I figured this Cotes du Rhone might offer some of the same charm as the Pontificis from the Languedoc (below). And I was right. Tasted side by side, they are very similar. And they are both great values even though the Pontificis ($5.99) is about half the price of the CDR  ($10.49).

Both wines are blends of Grenache, Syrah and Mourvedre. And the scent of violets that makes them so attractive is part of the Mourvedre profile. Famille Perrin is a bit richer in Grenache (60%). And, as a result, the smells and flavors lean more toward strawberries than black raspberries. 2015 is a good year for wines from Southern France, and this wine is every bit as attractive right now as the Pontificis. I want more of each.

Pontificis Pays d'Oc Grenache-Syrah-Mourvedre, 2015

I have had this wine several times before, but one sniff from this bottle tells me the wine is open and ready for business. Beautiful scents of black raspberries, peppercorn and violets. I believe it's the violets that are responsible for the come-hither overtures. Beautiful. On the palate, it's even more tempting. Ripe and fruity but not simple. Acidic edge brings you back for more...and more.
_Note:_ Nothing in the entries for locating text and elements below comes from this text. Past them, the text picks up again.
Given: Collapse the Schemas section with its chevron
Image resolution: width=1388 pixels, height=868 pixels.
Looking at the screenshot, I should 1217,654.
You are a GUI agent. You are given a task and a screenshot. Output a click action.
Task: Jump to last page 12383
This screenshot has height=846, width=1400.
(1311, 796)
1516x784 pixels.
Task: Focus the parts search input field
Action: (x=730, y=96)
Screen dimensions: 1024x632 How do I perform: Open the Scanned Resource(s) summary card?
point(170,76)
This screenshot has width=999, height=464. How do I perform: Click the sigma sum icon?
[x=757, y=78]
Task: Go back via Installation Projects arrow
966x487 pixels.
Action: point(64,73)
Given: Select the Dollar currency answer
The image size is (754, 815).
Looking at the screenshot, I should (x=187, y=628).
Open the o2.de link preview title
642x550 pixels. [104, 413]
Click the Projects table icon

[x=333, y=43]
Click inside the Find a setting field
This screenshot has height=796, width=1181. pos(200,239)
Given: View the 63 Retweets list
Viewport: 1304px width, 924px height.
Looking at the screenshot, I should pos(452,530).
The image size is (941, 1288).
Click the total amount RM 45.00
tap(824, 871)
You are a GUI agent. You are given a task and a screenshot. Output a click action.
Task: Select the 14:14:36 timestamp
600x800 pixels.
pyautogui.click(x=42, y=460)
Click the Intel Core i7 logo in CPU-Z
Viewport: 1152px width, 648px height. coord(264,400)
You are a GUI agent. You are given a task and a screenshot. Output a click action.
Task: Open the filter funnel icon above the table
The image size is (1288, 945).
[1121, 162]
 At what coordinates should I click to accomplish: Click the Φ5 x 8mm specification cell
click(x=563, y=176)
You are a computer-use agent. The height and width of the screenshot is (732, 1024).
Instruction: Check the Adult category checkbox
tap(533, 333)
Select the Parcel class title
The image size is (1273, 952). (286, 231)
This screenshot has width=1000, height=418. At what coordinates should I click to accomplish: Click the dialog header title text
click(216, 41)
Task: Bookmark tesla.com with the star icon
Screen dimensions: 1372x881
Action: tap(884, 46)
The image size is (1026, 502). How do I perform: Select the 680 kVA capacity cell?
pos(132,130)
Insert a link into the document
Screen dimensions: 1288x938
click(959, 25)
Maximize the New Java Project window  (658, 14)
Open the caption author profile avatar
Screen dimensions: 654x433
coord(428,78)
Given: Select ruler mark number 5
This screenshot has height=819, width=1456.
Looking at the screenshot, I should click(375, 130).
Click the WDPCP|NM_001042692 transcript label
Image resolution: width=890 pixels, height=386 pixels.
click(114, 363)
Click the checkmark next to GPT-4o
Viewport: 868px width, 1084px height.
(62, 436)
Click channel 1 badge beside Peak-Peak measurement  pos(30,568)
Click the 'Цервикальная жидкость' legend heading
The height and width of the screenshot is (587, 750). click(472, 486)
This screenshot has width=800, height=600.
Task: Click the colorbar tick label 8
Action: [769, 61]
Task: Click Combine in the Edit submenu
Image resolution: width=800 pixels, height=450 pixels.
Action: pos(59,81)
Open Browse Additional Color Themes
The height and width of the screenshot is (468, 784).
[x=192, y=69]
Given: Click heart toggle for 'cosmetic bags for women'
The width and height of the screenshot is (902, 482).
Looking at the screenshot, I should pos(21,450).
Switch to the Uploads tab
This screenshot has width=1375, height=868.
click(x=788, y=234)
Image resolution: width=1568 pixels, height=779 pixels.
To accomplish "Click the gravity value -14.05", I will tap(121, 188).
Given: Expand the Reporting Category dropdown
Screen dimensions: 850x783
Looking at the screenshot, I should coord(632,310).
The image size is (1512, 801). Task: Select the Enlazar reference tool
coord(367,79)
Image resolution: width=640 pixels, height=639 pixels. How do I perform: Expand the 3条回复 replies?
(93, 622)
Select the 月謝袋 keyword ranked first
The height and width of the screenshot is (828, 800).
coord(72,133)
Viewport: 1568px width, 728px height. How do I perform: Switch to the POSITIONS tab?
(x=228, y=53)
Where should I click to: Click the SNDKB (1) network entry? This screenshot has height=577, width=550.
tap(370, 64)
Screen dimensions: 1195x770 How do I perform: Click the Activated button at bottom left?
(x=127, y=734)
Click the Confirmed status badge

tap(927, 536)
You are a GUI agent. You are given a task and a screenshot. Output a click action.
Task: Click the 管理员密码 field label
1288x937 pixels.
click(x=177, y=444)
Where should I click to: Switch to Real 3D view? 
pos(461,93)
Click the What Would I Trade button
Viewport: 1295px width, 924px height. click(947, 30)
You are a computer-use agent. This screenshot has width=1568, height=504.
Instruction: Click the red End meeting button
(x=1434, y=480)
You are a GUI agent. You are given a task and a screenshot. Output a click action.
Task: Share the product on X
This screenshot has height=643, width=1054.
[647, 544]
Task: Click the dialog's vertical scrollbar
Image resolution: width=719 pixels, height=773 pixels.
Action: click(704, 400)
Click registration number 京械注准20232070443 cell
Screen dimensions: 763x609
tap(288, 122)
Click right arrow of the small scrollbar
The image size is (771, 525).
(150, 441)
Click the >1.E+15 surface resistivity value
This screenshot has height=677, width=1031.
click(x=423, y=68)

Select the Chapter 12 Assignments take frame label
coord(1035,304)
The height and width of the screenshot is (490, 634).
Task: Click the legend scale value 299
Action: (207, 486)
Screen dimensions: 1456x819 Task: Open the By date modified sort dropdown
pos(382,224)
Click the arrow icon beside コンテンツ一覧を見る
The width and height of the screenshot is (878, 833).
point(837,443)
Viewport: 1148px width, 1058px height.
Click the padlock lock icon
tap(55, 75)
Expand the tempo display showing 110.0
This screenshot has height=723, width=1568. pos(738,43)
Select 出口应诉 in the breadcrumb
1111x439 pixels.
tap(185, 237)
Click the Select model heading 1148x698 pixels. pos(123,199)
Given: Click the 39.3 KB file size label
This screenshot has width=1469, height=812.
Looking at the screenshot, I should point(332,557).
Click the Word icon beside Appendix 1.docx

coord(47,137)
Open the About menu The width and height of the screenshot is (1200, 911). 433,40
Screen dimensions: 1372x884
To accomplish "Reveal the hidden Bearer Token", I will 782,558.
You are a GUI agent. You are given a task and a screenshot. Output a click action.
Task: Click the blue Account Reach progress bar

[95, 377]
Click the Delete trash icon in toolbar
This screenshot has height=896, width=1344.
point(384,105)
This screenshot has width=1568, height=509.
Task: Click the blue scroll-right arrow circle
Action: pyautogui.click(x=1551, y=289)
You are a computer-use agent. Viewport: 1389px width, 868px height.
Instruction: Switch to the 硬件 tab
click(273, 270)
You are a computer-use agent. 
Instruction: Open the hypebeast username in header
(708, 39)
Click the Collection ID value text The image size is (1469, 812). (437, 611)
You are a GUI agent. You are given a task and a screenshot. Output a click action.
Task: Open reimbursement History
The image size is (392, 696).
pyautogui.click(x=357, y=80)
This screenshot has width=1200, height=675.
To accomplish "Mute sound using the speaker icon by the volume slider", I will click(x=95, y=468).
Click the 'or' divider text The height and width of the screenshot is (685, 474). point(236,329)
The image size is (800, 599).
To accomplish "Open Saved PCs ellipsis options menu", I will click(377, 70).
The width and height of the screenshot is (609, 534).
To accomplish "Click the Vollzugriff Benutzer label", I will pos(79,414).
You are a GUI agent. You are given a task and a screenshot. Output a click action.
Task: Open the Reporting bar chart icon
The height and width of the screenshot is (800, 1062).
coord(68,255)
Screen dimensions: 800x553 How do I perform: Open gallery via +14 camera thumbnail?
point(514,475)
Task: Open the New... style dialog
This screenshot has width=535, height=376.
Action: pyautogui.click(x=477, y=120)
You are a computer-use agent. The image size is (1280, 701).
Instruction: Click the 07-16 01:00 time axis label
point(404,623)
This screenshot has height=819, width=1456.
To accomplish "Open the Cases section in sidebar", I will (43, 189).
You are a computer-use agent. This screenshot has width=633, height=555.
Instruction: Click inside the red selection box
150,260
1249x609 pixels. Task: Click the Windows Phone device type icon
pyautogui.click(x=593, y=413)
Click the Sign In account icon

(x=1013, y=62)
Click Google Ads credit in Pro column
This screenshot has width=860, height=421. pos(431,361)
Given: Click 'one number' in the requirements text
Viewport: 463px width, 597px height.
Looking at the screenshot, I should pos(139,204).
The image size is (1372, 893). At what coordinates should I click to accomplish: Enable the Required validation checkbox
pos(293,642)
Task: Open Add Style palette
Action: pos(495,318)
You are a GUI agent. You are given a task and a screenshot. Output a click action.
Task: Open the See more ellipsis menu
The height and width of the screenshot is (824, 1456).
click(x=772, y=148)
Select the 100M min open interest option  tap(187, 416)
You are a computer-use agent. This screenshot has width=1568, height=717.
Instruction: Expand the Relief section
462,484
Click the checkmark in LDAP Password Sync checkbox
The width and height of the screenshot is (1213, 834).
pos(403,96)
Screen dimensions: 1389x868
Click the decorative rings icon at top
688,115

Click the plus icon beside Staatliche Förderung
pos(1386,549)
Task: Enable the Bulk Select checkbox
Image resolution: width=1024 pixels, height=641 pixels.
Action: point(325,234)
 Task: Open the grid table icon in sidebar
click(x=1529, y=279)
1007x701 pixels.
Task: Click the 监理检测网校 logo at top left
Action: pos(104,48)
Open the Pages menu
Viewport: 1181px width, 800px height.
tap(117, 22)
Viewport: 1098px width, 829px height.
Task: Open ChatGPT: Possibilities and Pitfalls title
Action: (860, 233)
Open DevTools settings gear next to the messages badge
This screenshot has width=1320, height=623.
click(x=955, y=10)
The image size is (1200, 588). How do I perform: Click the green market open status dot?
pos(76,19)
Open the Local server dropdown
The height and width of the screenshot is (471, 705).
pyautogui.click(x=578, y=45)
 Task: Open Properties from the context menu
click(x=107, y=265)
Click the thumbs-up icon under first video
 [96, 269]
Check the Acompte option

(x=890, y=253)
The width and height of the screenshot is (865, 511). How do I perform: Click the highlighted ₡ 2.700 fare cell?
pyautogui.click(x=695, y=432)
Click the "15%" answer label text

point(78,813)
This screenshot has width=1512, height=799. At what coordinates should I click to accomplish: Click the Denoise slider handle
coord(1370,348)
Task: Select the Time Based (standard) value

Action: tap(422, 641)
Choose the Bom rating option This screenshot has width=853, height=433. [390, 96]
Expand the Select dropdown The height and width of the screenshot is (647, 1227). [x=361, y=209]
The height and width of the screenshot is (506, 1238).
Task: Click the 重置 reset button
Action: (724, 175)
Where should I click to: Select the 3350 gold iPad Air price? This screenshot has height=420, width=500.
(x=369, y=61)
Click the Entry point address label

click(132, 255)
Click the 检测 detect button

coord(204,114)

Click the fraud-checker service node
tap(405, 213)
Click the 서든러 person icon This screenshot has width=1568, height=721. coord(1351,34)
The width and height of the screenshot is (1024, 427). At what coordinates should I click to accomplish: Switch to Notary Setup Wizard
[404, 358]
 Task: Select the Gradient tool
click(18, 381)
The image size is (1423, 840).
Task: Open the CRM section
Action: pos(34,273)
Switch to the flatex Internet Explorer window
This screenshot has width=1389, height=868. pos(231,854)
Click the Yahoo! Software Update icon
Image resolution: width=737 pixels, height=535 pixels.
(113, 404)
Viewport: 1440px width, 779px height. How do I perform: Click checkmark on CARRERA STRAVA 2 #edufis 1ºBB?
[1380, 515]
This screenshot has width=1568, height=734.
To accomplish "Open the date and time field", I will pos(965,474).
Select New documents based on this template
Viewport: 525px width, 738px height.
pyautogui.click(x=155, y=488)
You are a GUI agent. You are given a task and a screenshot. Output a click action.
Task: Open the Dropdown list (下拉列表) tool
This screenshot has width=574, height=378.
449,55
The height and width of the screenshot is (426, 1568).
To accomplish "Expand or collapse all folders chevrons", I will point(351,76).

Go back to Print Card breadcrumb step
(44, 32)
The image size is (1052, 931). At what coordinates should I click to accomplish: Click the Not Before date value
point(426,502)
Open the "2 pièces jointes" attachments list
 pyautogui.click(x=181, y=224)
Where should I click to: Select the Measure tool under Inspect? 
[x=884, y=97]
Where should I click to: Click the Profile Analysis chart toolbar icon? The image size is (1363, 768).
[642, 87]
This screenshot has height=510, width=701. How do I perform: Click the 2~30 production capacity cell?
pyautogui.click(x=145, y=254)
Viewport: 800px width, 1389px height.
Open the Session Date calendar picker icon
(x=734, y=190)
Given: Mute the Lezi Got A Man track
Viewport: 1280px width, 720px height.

Produced by the excellent Burgundian negotiant, Badet Clement, this Languedoc wine is 48% Grenache, 32% Syrah and 20% Mourvedre. At $6.99, it's probably the best value I know on the shelves of Trader Joe's.

Wednesday, May 16, 2018

Mount Langi Ghiran Langi Shiraz, 1995

From one of the best Shiraz vineyards in Australia and legendary winemaker Trevor Mast, this 1995 Langi Shiraz is showing beautifully at the moment.

The lifted minty notes in the bouquet suggest that this vintage was exposed to a greater than usual amount of new American oak. But this does not detract from the wine's overall charms and may even be an asset. The oak scents are nicely integrated into more traditional smells of black currants, black olives and peppercorn. Reminds me a lot of Jaboulet's Domaine Thalabert, one of my favorite Syrah wines. Rich but not at all heavy on the mid palate. And the finish sings. At least at this stage, I think I prefer this 1995 to the very good 1997 Langi Shiraz.